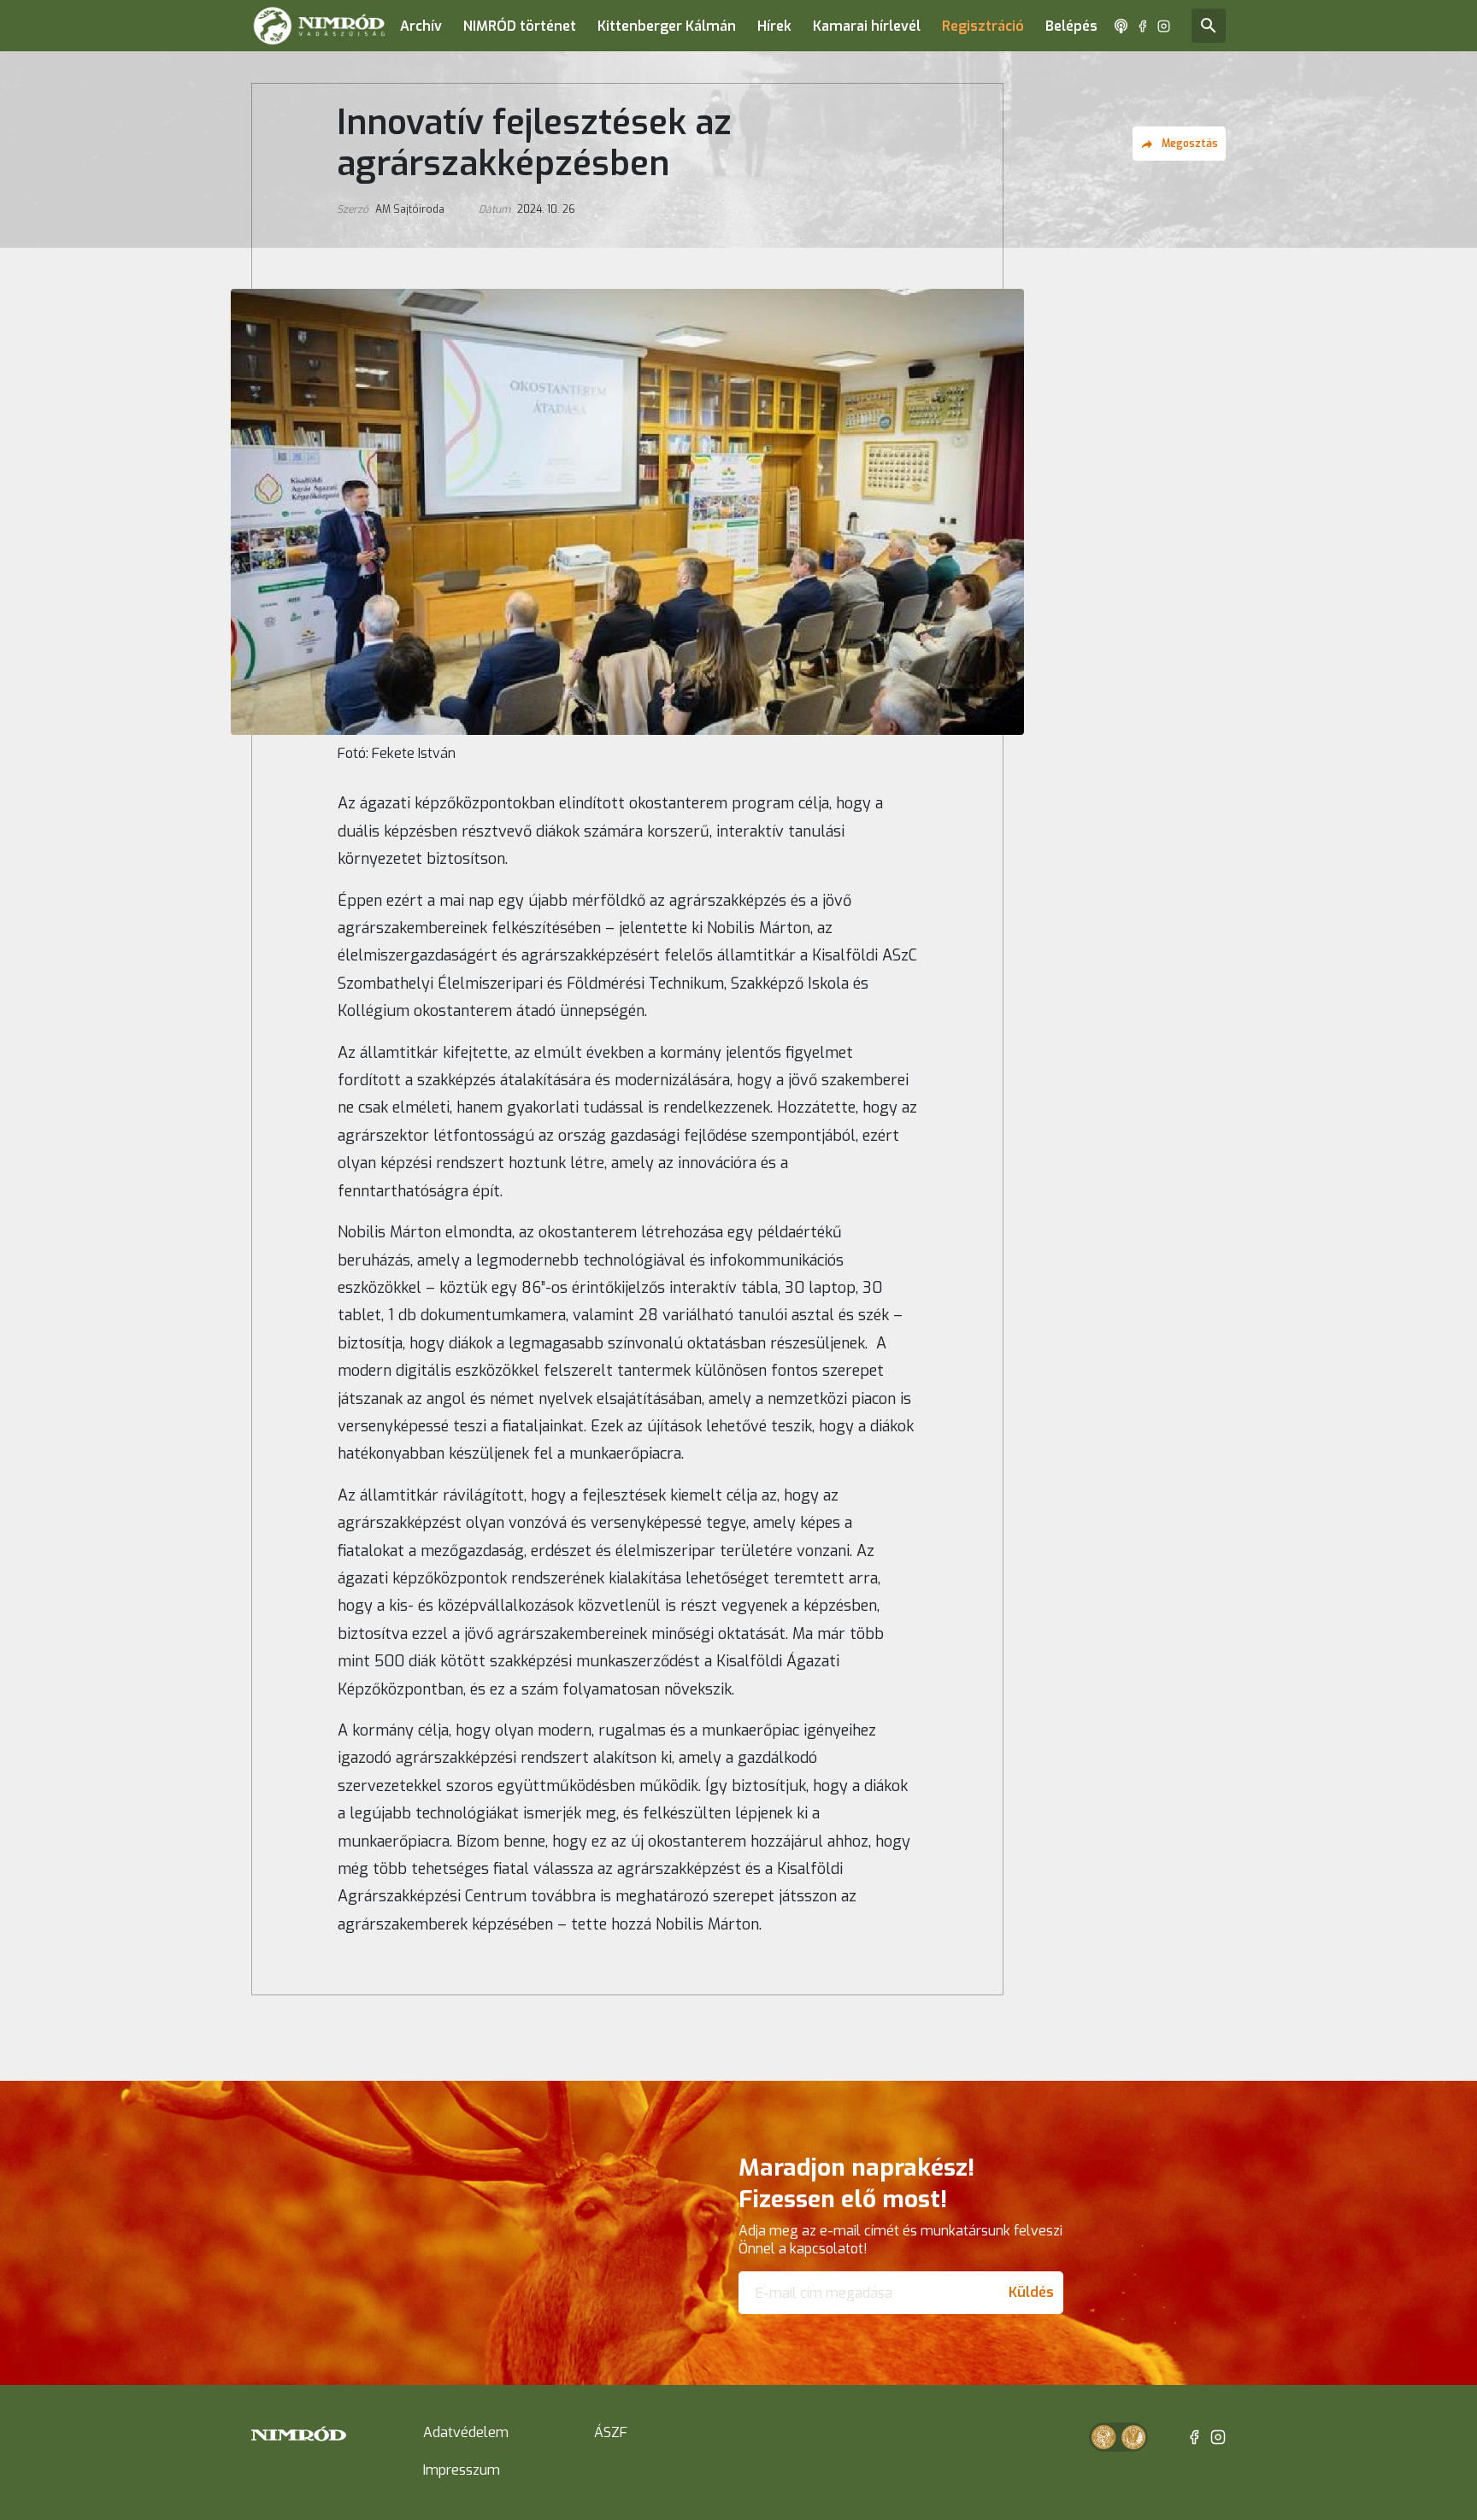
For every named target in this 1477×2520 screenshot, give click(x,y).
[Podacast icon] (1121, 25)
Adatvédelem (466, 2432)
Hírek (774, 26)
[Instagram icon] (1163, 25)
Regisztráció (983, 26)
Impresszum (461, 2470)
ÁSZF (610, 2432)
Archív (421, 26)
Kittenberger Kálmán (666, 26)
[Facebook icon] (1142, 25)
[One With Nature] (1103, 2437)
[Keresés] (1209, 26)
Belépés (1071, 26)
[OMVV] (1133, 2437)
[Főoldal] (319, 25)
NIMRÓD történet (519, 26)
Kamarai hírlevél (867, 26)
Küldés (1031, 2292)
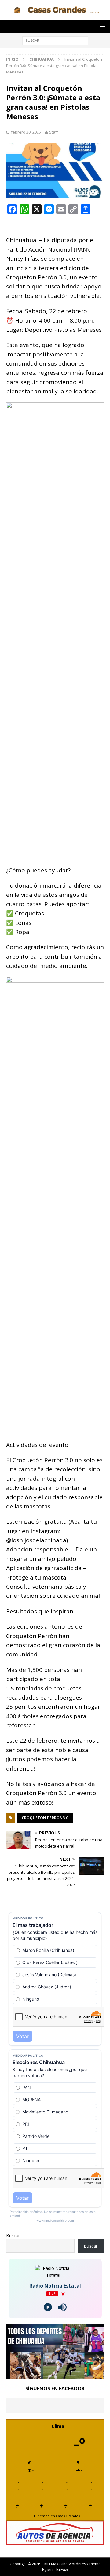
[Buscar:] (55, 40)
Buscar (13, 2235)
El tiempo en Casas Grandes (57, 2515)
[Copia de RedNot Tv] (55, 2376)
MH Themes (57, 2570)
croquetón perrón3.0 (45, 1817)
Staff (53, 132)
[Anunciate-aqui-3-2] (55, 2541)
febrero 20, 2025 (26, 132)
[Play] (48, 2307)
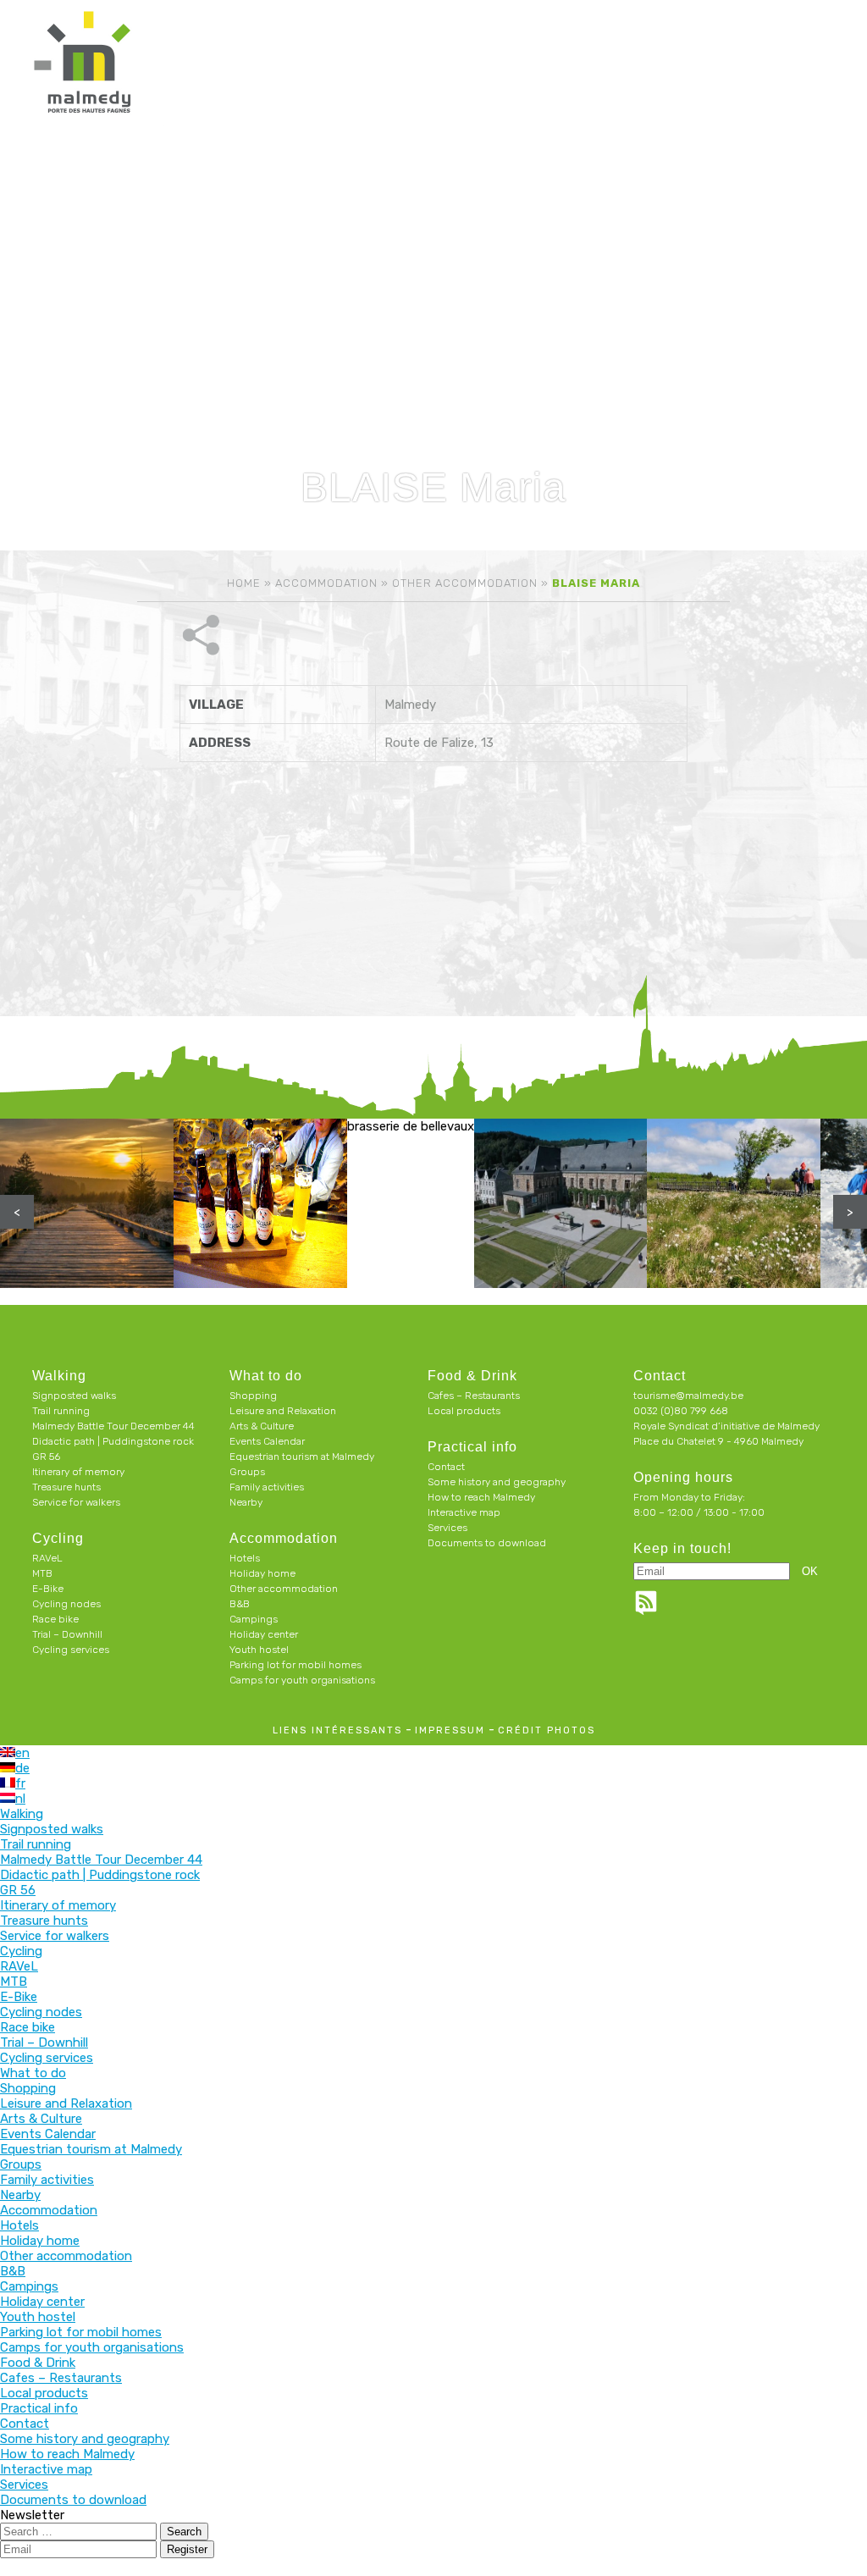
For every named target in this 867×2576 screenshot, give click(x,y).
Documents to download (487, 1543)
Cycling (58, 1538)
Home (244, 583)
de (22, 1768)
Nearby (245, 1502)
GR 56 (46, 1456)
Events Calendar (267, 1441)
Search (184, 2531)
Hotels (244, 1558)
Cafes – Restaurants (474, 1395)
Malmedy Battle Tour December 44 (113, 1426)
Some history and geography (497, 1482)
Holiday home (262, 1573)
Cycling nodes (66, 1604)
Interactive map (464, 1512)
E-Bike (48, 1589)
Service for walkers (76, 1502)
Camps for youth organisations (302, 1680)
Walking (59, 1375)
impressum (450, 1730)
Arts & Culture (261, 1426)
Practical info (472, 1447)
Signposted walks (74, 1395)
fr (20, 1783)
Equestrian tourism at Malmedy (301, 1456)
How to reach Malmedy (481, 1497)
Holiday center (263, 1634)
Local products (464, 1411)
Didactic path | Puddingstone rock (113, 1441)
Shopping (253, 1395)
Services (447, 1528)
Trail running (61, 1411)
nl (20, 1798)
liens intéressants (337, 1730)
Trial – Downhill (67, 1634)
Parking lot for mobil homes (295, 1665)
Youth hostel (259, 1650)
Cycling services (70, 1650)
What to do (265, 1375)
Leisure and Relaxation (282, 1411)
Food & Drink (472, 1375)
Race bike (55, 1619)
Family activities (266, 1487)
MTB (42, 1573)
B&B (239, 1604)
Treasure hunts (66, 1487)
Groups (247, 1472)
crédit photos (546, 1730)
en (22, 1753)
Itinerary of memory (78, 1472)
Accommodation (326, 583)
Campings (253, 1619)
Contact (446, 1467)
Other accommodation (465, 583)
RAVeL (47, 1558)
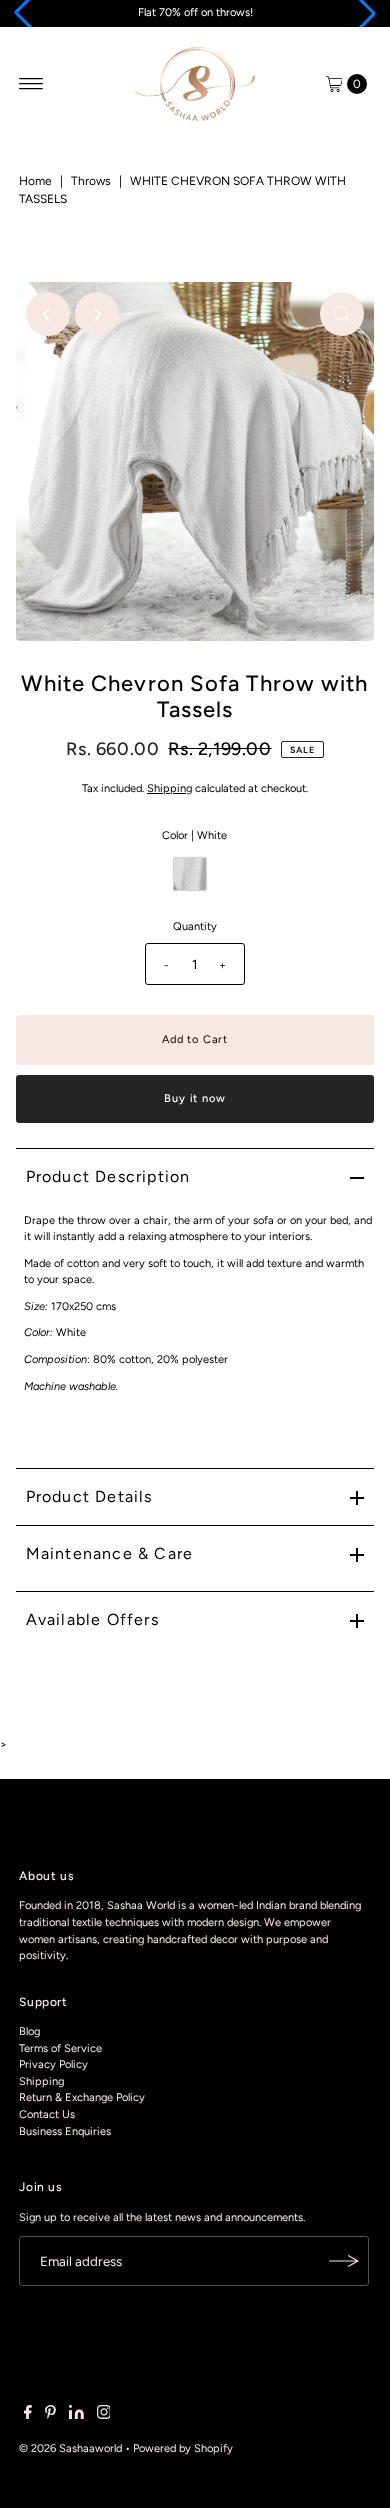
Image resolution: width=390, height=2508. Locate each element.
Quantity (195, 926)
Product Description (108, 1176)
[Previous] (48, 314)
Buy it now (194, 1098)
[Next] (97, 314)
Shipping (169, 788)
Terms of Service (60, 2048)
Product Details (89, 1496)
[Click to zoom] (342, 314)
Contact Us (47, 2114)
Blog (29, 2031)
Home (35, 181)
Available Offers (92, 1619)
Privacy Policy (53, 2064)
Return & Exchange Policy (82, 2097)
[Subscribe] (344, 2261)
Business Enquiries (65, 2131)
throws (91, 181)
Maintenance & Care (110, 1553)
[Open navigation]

::::::

▶ _WHAT YOU ARE ASKED TO DO_: Go to the line above holding "Archív (421, 26)", then copy exactly each line down to and including the one holding "Buy it now (194, 1098)", leaving pictures out.

▶ _SOLUTION_:
Archív (421, 26)
Kittenberger Kálmán (666, 26)
[Facebook icon] (1142, 25)
[One With Nature] (1103, 2437)
[Keresés] (1209, 26)
Belépés (1071, 26)
[OMVV] (1133, 2437)
[Főoldal] (319, 25)
NIMRÓD történet (519, 26)
Kamarai hírlevél (867, 26)
Küldés (1031, 2292)
[Buscar:] (55, 40)
Buscar (13, 2235)
El tiempo en Casas Grandes (57, 2515)
[Copia de RedNot Tv] (55, 2376)
MH Themes (57, 2570)
croquetón perrón3.0 (45, 1817)
Staff (53, 132)
[Anunciate-aqui-3-2] (55, 2541)
febrero 20, 2025 (26, 132)
[Play] (48, 2307)
For every named target in this 867×2576 screenshot, give click(x,y).
Documents to download (487, 1543)
Cycling (58, 1538)
Home (244, 583)
de (22, 1768)
Nearby (245, 1502)
GR 56 (46, 1456)
Events Calendar (267, 1441)
Search (184, 2531)
Hotels (244, 1558)
Cafes – Restaurants (474, 1395)
Malmedy Battle Tour December 44 (113, 1426)
Some history and geography (497, 1482)
Holiday home (262, 1573)
Cycling nodes (66, 1604)
Interactive map (464, 1512)
E-Bike (48, 1589)
Service for walkers (76, 1502)
Camps for youth organisations (302, 1680)
Walking (59, 1375)
impressum (450, 1730)
Arts & Culture (261, 1426)
Practical info (472, 1447)
Signposted walks (74, 1395)
fr (20, 1783)
Equestrian tourism at Malmedy (301, 1456)
How to reach Malmedy (481, 1497)
Holiday center (263, 1634)
Local products (464, 1411)
Didactic path | Puddingstone rock (113, 1441)
Shopping (253, 1395)
Services (447, 1528)
Trail running (61, 1411)
nl (20, 1798)
liens intéressants (337, 1730)
Trial – Downhill (67, 1634)
Parking lot for mobil homes (295, 1665)
Youth hostel (259, 1650)
Cycling services (70, 1650)
What to do (265, 1375)
Leisure and Relaxation (282, 1411)
Food & Drink (472, 1375)
Race bike (55, 1619)
Family activities (266, 1487)
MTB (42, 1573)
B&B (239, 1604)
Treasure hunts (66, 1487)
Groups (247, 1472)
crédit photos (546, 1730)
en (22, 1753)
Itinerary of memory (78, 1472)
Accommodation (326, 583)
Campings (253, 1619)
Contact (446, 1467)
Other accommodation (465, 583)
RAVeL (47, 1558)
Image resolution: width=390, height=2508. Locate each element.
Quantity (195, 926)
Product Description (108, 1176)
[Previous] (48, 314)
Buy it now (194, 1098)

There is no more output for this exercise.